The Bring Back Our Girls campaign was as an attempt to press the Nigerian government to take action to recover the young women. But President Muhammadu Buhari has failed to find the girls although the military has recently gained several territories previously under the control of Boko Haram.
#HopeEndures
The news of Amina Ali’s reunion with her family brought hope to the ‘Bring Back Our Girls’ campaigners. Oby Ozekwesili was one of the organizers of the first campaign and is now promoting the hashtag ‘#HopeEndures’, telling Twitter users that something as little as a tweet can raise awareness on such a relevant topic as terrorism. Ozekwesili tweeted on Wednesday that 218 girls were still held in the forest and expressed she was hopeful to eventually see them reunited with their families.

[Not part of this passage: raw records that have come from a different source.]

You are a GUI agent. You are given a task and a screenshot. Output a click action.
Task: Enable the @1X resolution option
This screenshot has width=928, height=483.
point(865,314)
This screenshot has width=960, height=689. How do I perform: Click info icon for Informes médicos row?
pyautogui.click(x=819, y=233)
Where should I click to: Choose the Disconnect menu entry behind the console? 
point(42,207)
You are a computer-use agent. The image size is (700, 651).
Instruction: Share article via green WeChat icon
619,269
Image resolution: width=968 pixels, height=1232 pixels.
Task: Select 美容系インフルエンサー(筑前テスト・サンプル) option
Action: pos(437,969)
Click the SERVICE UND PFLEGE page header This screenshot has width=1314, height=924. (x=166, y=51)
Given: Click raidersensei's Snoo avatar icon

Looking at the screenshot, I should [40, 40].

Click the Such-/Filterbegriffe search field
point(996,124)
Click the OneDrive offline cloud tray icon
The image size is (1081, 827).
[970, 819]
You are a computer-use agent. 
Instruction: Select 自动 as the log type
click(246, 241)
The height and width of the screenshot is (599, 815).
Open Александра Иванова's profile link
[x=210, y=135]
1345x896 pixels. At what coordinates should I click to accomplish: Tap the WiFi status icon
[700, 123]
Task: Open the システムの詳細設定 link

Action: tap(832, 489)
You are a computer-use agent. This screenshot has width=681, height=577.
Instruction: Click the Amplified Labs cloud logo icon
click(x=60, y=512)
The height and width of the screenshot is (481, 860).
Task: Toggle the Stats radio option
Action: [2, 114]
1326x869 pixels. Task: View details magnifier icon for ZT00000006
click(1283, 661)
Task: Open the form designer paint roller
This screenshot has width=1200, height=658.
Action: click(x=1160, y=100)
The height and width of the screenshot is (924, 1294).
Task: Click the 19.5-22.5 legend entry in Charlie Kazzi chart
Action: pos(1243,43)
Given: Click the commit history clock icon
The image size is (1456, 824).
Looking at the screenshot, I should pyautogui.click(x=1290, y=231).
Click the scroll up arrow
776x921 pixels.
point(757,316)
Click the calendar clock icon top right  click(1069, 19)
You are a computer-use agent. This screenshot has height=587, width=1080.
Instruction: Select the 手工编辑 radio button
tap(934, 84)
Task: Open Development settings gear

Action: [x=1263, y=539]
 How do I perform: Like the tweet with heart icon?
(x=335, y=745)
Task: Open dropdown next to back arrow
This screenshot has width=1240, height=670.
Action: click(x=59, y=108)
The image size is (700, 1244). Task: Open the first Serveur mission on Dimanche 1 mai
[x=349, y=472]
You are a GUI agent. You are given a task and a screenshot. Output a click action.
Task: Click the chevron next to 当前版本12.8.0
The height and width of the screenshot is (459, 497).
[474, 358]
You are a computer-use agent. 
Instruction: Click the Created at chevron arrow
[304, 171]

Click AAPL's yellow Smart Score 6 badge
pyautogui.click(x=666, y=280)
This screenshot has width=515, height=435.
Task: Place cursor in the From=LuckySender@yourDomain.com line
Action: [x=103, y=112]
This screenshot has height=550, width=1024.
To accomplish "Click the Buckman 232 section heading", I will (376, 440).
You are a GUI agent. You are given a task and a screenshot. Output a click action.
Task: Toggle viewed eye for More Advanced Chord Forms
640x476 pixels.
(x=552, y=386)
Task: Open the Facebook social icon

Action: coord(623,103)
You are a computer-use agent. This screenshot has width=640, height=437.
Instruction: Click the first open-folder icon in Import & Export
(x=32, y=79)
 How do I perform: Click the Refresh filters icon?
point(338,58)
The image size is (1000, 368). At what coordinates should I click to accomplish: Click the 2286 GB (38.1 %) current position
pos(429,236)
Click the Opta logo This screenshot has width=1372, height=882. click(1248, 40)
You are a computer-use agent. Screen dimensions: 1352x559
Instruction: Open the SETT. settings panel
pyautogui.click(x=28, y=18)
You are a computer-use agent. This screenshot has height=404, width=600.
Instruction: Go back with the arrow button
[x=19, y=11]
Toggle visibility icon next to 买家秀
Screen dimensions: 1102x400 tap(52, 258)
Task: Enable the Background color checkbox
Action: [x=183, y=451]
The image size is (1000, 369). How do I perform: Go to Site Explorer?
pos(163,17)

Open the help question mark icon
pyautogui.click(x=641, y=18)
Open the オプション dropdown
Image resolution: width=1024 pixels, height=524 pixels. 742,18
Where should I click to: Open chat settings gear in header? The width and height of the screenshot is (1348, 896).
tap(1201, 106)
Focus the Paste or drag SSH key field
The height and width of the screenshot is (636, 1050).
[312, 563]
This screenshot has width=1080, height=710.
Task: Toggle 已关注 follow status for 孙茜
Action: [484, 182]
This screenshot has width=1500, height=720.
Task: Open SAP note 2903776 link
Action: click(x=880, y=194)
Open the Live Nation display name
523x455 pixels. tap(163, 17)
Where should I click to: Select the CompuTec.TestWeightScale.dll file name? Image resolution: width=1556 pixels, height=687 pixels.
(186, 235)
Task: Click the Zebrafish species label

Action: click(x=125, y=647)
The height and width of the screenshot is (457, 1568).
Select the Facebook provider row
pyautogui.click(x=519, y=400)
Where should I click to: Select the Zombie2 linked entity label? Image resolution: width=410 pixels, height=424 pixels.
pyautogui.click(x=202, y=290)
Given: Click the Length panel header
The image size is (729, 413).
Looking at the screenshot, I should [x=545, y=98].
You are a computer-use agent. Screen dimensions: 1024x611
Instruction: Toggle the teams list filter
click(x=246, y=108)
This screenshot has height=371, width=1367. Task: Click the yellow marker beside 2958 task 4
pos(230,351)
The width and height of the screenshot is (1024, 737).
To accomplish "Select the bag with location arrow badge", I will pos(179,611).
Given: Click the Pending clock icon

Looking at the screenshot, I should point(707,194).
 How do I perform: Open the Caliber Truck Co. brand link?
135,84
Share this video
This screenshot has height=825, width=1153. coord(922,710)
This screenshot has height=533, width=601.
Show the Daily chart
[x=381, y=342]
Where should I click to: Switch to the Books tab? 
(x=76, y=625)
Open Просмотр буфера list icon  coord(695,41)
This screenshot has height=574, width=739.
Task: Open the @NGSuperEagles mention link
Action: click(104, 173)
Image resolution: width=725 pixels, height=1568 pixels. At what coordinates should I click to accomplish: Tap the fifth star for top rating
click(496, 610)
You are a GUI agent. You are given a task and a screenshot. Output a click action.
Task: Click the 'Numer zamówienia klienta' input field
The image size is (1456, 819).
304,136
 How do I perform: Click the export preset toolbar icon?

However, as President Buhari faces criticism for his inability to recover the girls, some critics of the social media campaigns argue that online work does not change anything if the government does not take serious steps to bring back the young women.
“It is now left for the government to act as quickly as possible and we are calling on international leaders to act”, as told to CNN by Nkeki Mutah, the vice chairman of the Chibok association of Abuja.
Boko Haram has led Nigerians to distrust one another
The terror group, which is affiliated with the Islamic State, has killed about 15,000 people and abducted hundreds of children, men and women in the past six years as it tries to establish an Islamic caliphate in northeast Nigeria. The extremists have burned entire towns and conducted beheadings, rapes, and lootings, among other horrendous violent acts.
The Global Terrorism Index reported last November that Boko Haram ranked as the world’s deadliest terror group in 2014 since it was responsible for as much as 6,644 deaths. Fatalities in hands of these militants increased 317 percent compared to the previous year.
The trauma Nigerians have faced throughout the years of suffering under Boko Haram has caused severe distrust among them, especially towards those who have returned home after spending a long time as prisoners of the militants. In fact, the military said the man who described himself as the husband of Ms. Ali is a suspected Boko Haram fighter, according to a report by The New York Times.
As for civilians, many of them do not even trust the girl out of fear that she might be used by militants to hurt more people. The Islamist insurgents have recently used a large number of women and girls as suicide bombers and hundreds of people have been killed in attacks carried out in schools and markets.
“I will never trust them,” Adamu Isa, a market vendor, told The New York Times. “The government should detain them for the rest of their lives”, he said, referring to anyone who had ever been kidnapped by Boko Haram.